LAVENDER, SIMMS, HARGRAVE and OPALA, JJ., dissent.

NOTES

[1] Title 11 O.S.1991 § 23-101 provides:

"A. Unless otherwise provided for in the Governmental Tort Claims Act, if an action is brought against a municipal employee in any civil action or special proceeding in the courts of this state or the United States by reason of any act done or omitted in good faith in the course of employment, the governing body of the municipality shall direct the municipal attorney or the designated legal counsel to appear and defend the action or proceeding on behalf of the employee in accordance with the provisions of Section 23-102 of this title. The municipal governing body shall not designate an attorney to represent a municipal employee if that employee did not perform a statutorily required duty and such duty is a basis of the civil action or special proceeding.

B. The municipal governing body may direct its attorney to intervene in any action or proceeding and to appear on behalf of the municipality, or any of its officers or employees, if the governing body deems the municipality to have an interest in the subject matter of the litigation.

C. A municipality may indemnify its employees for actual damages, fees and costs in accordance with the Governmental Tort Claims Act."

[2] The appellants, Linda McCormack, John Fletcher and J.W. "Dub" Brooks, will be referred to collectively as trustees.

[3] Title 23 O.S.1991 § 23-101, see note 1, supra.

[4] Benham v. Plotner, 795 P.2d 510, 512 (Okla. 1990); State ex rel. Derryberry v. Kerr-McGee Corp., 516 P.2d 813, 820 (Okla.1973).

[5] Title 12 O.S.Supp.1993 § 696.4(C) provides:

"An application for attorney's fees for services performed on appeal, if made to the appellate court, shall be made to the appellate court by separate motion filed with the applicant's brief on appeal."

[6] Title 12 O.S.Supp.1995 § 696.4(C) provides:

"An application for attorney's fees for services performed on appeal shall be made to the appellate court either in the applicant's brief on appeal or by separate motion filed any time before issuance of mandate. If in the brief, the application shall be made in a separate portion that is specifically identified. The application shall cite authority for awarding attorney's fees but shall not include evidentiary material concerning their amount. The appellate court shall decide whether to award attorney's fees for services on appeal, and if fees are awarded, it shall remand the case to the trial court for a determination of their amount.
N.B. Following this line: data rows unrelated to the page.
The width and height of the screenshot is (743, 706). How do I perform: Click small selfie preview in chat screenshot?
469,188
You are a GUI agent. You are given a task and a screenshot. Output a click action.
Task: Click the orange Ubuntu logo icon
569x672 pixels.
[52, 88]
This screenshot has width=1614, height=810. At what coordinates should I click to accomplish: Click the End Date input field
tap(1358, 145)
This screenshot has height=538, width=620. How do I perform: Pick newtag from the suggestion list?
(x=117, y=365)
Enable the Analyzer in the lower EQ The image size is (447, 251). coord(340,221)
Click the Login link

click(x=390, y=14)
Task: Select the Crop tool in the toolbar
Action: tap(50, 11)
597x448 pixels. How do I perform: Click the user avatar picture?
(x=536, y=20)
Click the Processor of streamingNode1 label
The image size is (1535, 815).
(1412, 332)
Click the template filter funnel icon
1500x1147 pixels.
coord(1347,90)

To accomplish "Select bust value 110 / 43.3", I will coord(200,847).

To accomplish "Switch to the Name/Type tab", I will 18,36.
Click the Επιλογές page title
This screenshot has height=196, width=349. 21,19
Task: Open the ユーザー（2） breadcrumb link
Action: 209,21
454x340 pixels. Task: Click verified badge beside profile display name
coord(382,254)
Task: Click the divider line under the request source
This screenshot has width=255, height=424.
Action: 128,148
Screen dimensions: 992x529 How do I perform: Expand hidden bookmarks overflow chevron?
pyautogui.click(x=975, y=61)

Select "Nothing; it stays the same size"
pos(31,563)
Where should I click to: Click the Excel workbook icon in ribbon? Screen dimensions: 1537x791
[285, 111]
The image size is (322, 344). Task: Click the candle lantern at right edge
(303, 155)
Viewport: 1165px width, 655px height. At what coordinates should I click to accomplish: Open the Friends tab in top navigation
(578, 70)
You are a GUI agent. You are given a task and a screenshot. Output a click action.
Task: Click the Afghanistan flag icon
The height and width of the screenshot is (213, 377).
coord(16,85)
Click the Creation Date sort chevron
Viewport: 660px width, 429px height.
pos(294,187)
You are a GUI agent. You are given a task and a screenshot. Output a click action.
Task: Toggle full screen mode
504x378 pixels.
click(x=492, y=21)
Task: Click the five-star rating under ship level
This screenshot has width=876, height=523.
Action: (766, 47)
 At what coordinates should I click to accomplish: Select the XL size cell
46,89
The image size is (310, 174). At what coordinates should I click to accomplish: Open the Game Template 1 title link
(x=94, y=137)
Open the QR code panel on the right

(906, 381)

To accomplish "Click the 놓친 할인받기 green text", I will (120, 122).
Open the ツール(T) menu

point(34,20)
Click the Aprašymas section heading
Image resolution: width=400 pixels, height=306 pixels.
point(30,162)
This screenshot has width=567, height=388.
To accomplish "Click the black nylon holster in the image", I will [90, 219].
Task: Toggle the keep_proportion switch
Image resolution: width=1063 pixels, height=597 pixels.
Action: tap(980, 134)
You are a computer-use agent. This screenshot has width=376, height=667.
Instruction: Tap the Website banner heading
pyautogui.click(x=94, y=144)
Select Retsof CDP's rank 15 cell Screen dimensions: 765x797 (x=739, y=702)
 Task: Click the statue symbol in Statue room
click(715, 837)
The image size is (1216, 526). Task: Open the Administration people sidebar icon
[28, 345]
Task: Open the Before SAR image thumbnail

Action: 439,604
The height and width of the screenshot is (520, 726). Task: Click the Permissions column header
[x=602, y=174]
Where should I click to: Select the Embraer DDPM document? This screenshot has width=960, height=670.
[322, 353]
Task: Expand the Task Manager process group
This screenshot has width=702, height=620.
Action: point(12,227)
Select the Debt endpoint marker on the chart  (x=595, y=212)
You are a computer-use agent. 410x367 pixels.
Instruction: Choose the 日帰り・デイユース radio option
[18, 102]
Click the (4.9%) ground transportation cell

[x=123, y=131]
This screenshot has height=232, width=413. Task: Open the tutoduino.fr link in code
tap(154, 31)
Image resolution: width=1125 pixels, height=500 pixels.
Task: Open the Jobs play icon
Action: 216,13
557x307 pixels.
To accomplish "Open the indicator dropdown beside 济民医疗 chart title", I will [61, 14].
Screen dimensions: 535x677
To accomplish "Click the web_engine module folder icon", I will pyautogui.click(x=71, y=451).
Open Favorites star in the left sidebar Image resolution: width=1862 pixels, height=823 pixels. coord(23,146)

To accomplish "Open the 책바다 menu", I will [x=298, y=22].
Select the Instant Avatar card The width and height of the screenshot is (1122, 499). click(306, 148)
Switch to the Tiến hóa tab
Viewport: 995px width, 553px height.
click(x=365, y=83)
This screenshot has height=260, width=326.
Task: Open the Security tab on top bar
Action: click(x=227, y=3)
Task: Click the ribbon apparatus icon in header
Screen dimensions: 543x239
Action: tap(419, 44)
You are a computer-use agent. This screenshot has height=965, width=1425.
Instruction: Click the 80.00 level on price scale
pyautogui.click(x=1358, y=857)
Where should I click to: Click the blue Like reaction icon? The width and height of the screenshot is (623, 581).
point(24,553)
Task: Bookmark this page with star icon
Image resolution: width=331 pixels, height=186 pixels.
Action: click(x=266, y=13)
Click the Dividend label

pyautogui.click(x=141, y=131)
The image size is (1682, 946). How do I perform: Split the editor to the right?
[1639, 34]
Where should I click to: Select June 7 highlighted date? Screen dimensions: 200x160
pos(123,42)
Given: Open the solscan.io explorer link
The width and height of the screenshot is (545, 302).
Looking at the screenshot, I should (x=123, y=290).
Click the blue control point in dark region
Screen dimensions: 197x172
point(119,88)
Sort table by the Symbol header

The trial court's order determining the amount of fees is an appealable order."

[7] Granite also urges that the trustees request for appeal-related attorney fees should be denied, because: 1) the application is styled as an "application" rather than as a "motion" for attorney fees; and 2) evidentiary materials were attached to the application. These arguments are unpersuasive. Although 12 O.S.Supp.1995 § 696.4, see note 6, supra, provides that an application for appeal-related attorney fees shall be by "motion" if it is not included in the applicant's brief on appeal and that no evidentiary material shall be attached to the application or motion relating to the amount of the fees to be awarded, these arguments are unpersuasive. This Court may recast petitions or motions to conform to their proper procedural counterpart. See, Cleghorn v. Maples, 867 P.2d 1272-73 (Okla.1994); Bilecki v. Service Collection Ass'n, Inc., 732 P.2d 452-53 (Okla.1986); White v. Wensauer, 702 P.2d 15-16 (Okla.1985). When materials are improperly attached to a brief or motion filed with this Court, the materials simply are not considered. See, Dyke v. Saint Francis Hosp., 861 P.2d 295, 300 (Okla.1993); Hart v. McVay, 832 P.2d 822, 825 (Okla.1992); Chamberlin v. Chamberlin, 720 P.2d 721, 723 (Okla.1986).

[8] Oklahoma Bd. of Medical Licensure & Supervision v. Oklahoma Bd. of Examiners In Optometry, 893 P.2d 498-99 (Okla.1995); Forest Oil Corp. v. Corporation Comm'n of Oklahoma, 807 P.2d 774, 781 (Okla.1990); Welch v. Armer, 776 P.2d 847, 850 (Okla.1989).

[9] Qualls v. Farmers Ins. Co., 629 P.2d 1258-259 (Okla.1981).

[10] Title 11 O.S.1991 § 23-101, see note 1, supra.

[11] Sisney v. Smalley, 690 P.2d 1048, 1051 (Okla. 1984).

[12] Title 12 O.S.Supp.1995 § 696.4(C), see note 6, supra.